### Task goal
Provide again, from the entries below, every line from the one containing "Click the Poids (LT) label" through the one containing "Retweet the FOURTY YEARS Mac tweet", exactly as written, and no other line.

### Entries shown
____

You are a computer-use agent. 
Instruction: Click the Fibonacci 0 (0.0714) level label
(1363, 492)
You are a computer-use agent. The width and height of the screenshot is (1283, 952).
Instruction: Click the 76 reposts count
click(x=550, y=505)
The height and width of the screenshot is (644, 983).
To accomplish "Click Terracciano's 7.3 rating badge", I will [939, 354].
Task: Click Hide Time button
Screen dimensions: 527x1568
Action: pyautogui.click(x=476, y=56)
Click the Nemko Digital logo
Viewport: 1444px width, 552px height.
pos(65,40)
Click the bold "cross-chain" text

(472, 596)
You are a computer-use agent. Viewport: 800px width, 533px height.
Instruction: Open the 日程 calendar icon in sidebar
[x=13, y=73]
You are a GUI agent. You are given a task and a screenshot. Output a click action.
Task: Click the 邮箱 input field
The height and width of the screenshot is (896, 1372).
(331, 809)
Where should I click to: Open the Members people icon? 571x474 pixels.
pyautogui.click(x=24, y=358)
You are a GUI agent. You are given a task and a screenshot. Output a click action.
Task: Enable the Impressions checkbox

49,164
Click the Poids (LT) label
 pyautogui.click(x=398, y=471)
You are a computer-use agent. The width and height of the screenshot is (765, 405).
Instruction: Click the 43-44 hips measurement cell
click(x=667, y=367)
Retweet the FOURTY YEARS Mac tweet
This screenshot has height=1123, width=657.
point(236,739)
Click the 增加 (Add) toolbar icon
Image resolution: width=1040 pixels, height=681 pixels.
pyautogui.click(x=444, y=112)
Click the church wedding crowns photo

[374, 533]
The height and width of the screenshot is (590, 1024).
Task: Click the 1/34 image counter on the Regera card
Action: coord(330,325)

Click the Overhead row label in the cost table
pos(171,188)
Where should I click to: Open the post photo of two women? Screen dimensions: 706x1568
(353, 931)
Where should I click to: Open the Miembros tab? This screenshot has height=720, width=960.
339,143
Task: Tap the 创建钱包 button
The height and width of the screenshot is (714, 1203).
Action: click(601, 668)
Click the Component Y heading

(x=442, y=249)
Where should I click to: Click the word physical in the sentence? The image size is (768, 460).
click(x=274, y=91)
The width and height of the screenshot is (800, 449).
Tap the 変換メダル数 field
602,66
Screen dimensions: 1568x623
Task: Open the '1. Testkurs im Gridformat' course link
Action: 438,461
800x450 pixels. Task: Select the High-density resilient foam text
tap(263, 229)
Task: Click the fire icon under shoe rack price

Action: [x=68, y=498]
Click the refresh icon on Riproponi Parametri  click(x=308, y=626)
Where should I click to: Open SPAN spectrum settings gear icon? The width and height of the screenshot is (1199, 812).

____

### Result
Click the Poids (LT) label
 pyautogui.click(x=398, y=471)
You are a computer-use agent. The width and height of the screenshot is (765, 405).
Instruction: Click the 43-44 hips measurement cell
click(x=667, y=367)
Retweet the FOURTY YEARS Mac tweet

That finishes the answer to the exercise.